At a gathering in France, the scientific community agreed to redefine the definition of a kilogram.
“The vote is a unanimous yes, I hope that such votes will be possible for many other issues in the world,” said professor Sebastien Candel, president of the French Academy of Sciences.
To clarify, the definition of a kilogram has been listed as the exact weight of an actual piece of metal called “Le Grand K’ since 1889.
Yet scientists have been aware of a growing problem with Le Grand K. Despite being protected by glass bell jars and securely held within the International Bureau of Weights and Measures in Sèvres, France, the standard has been slowly losing mass. By 2018, Le Grand K had lost 50 micrograms resulting in it becoming only 99.999995 of its original mass. While not significant to the average person, this difference would wreak endless havoc on precise measurements.
To resolve the issue scientists gathered at the General Conference on Weights and Measures an unanimously voted to retire Le Grand K in favor of the unchanging mathematical concept – Planck’s constant. Planck’s constant is one of the smallest measures possible at (6.62607004 × 10-34 m2 kg / s).

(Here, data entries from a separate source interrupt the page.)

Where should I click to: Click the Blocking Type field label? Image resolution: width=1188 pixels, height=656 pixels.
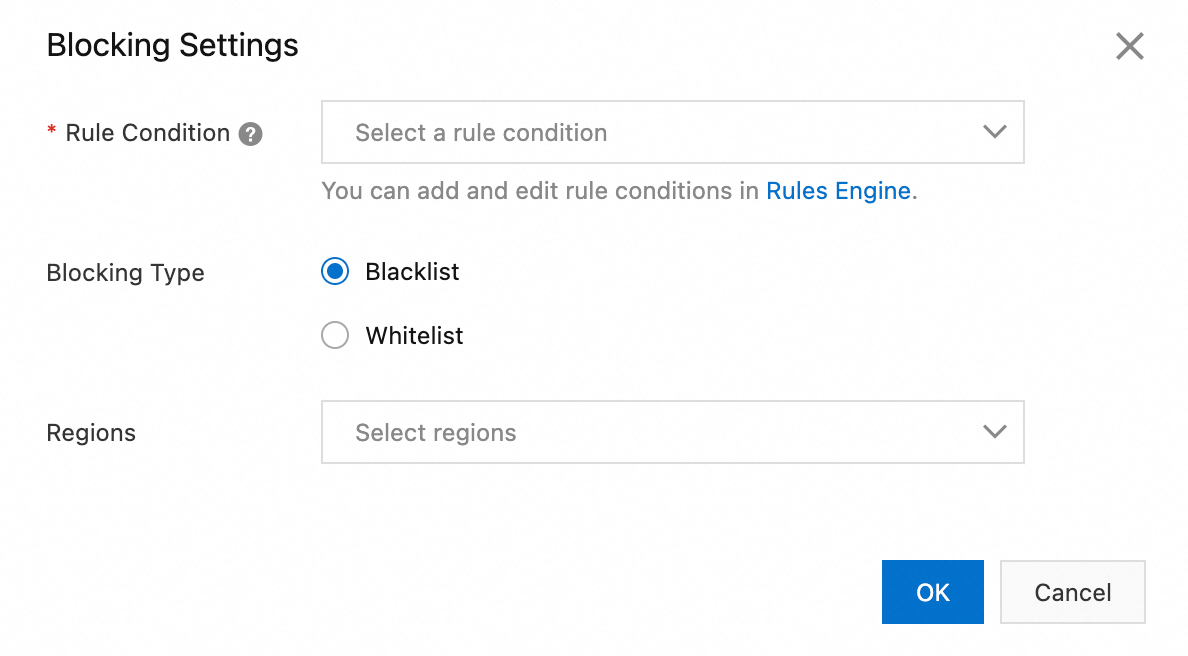(125, 273)
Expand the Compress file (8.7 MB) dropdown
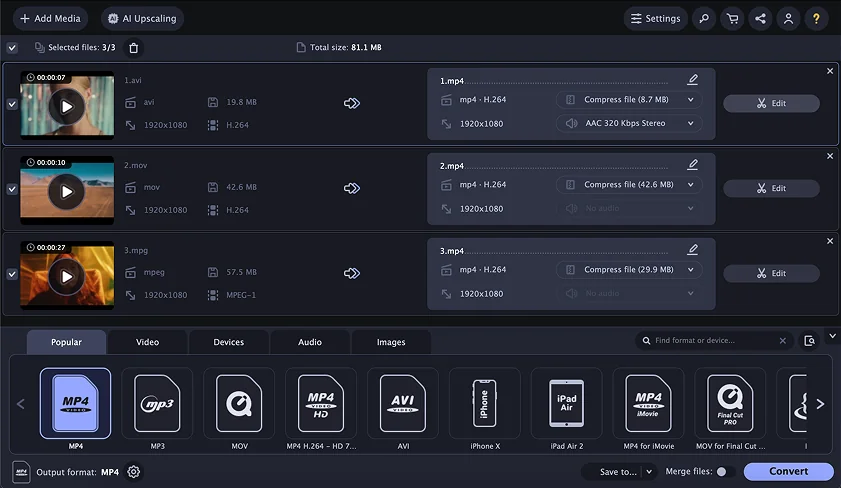This screenshot has height=488, width=841. (x=628, y=100)
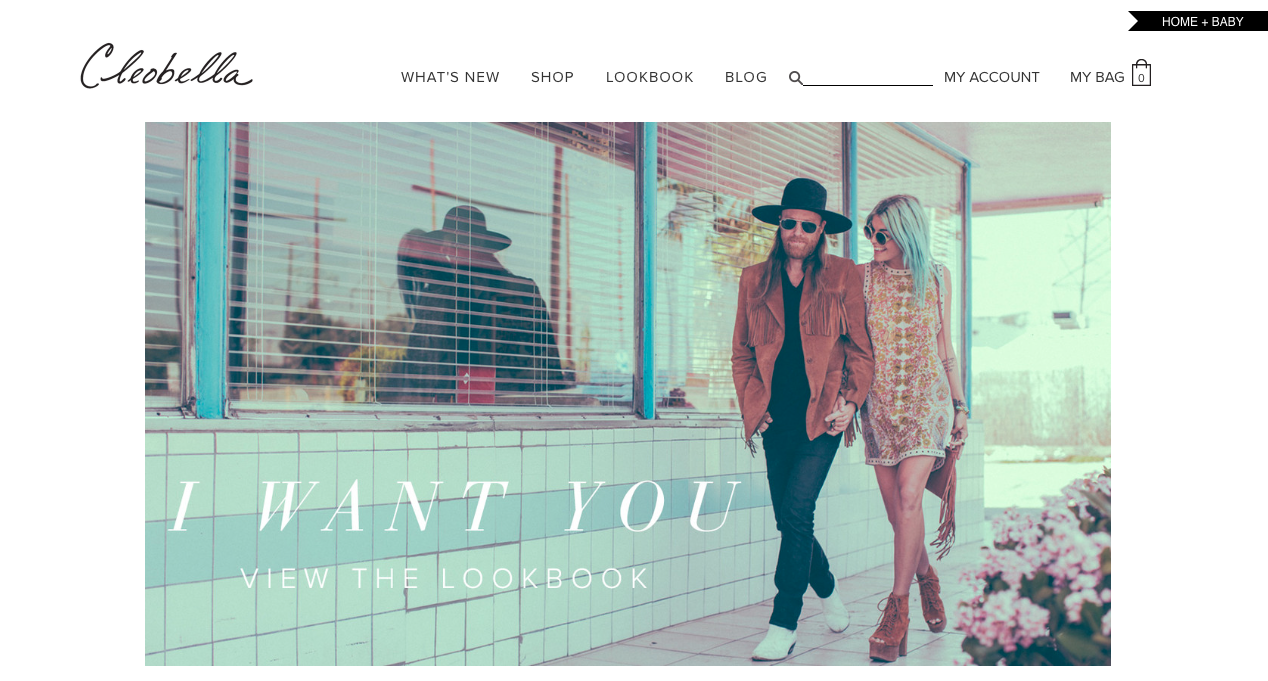Click View The Lookbook text
Image resolution: width=1268 pixels, height=681 pixels.
click(x=446, y=578)
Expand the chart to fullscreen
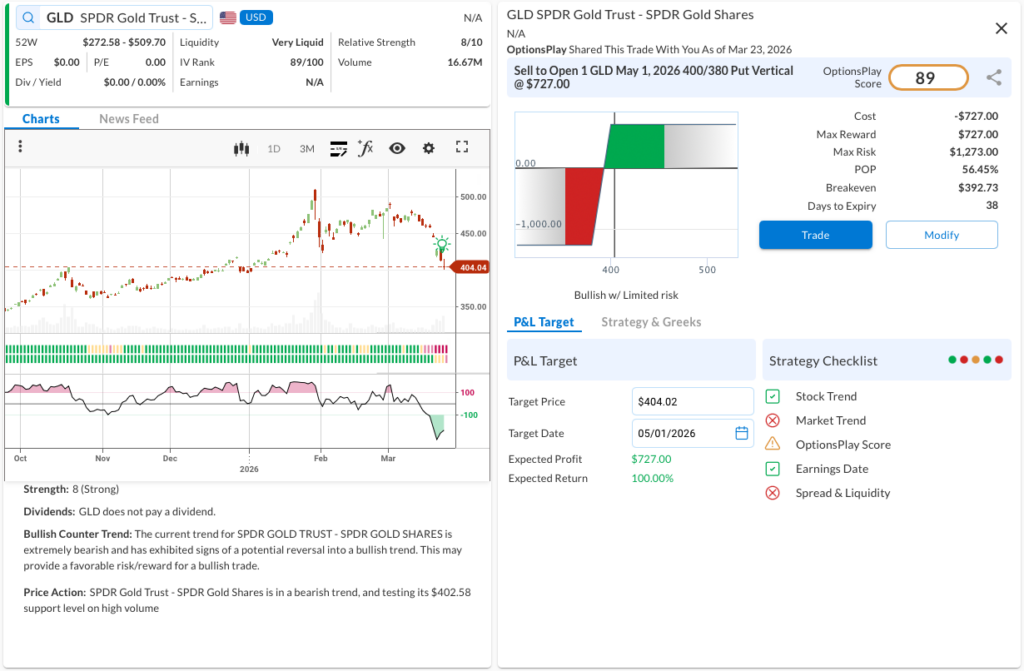1024x671 pixels. (462, 147)

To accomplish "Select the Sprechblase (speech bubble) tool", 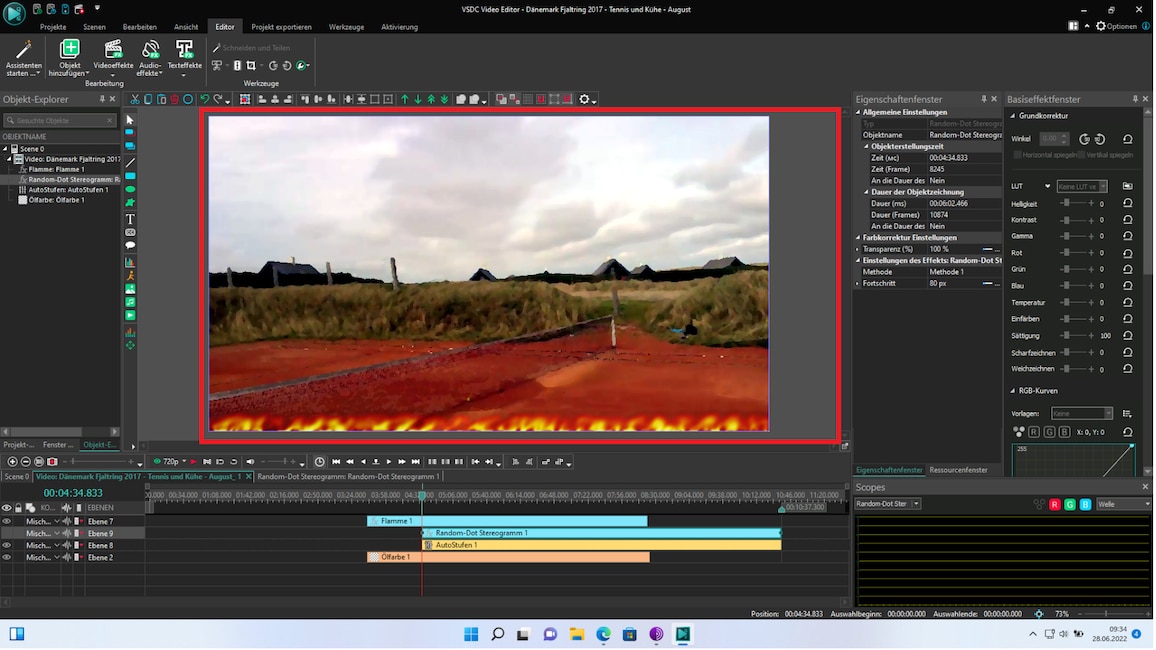I will tap(130, 243).
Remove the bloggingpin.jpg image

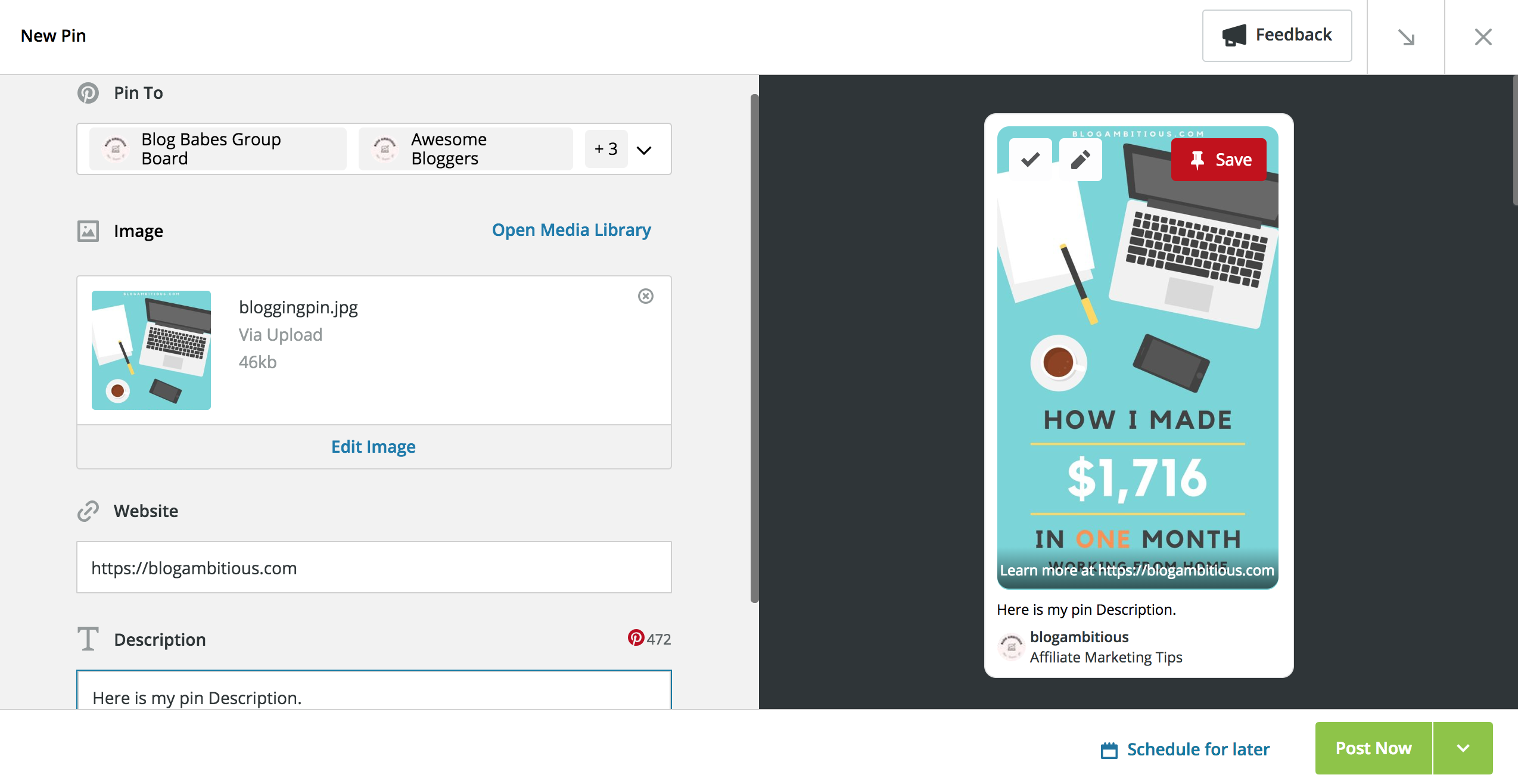coord(646,295)
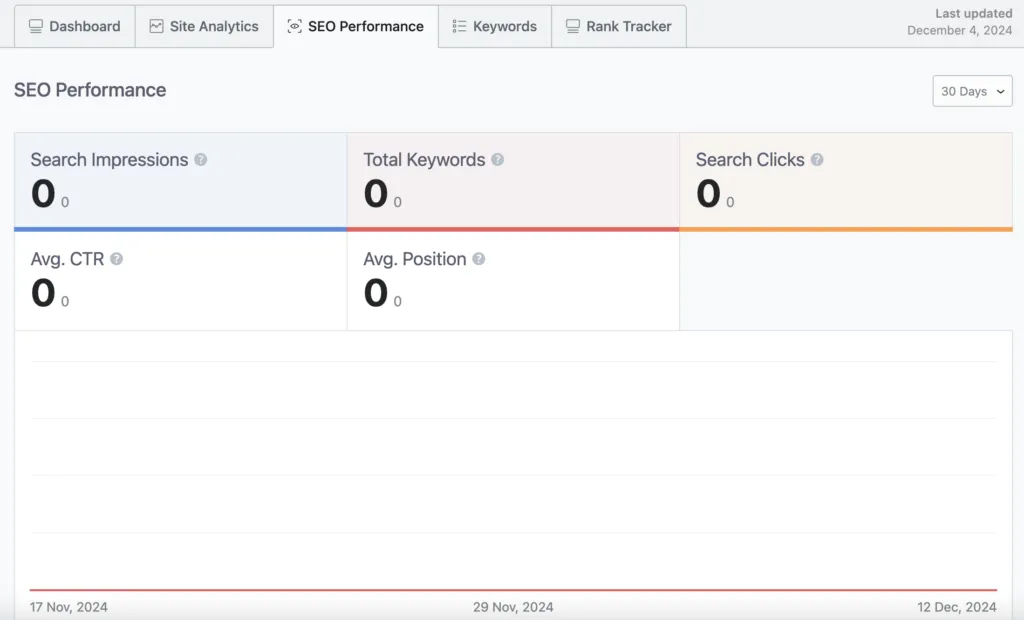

This is not the first measurement to be redefined. In 1791, the French Academy of Sciences declared that a meter was 1/10 millionth of the distance from the North Pole to the equator of a line running through Paris. In 1889, the same year Le Grand K was cast, the International Bureau of Weights and Measures created a bar of platinum and iridium alloy with two lines on it that were exactly one meter apart. In 1960 the wavelengths of the spectrum in a krypton-86 atom were used to define a meter, and in 1983 scientists finally decided to settle on defining it as the distance light could travel in a vacuum in 1/299,792,458 second.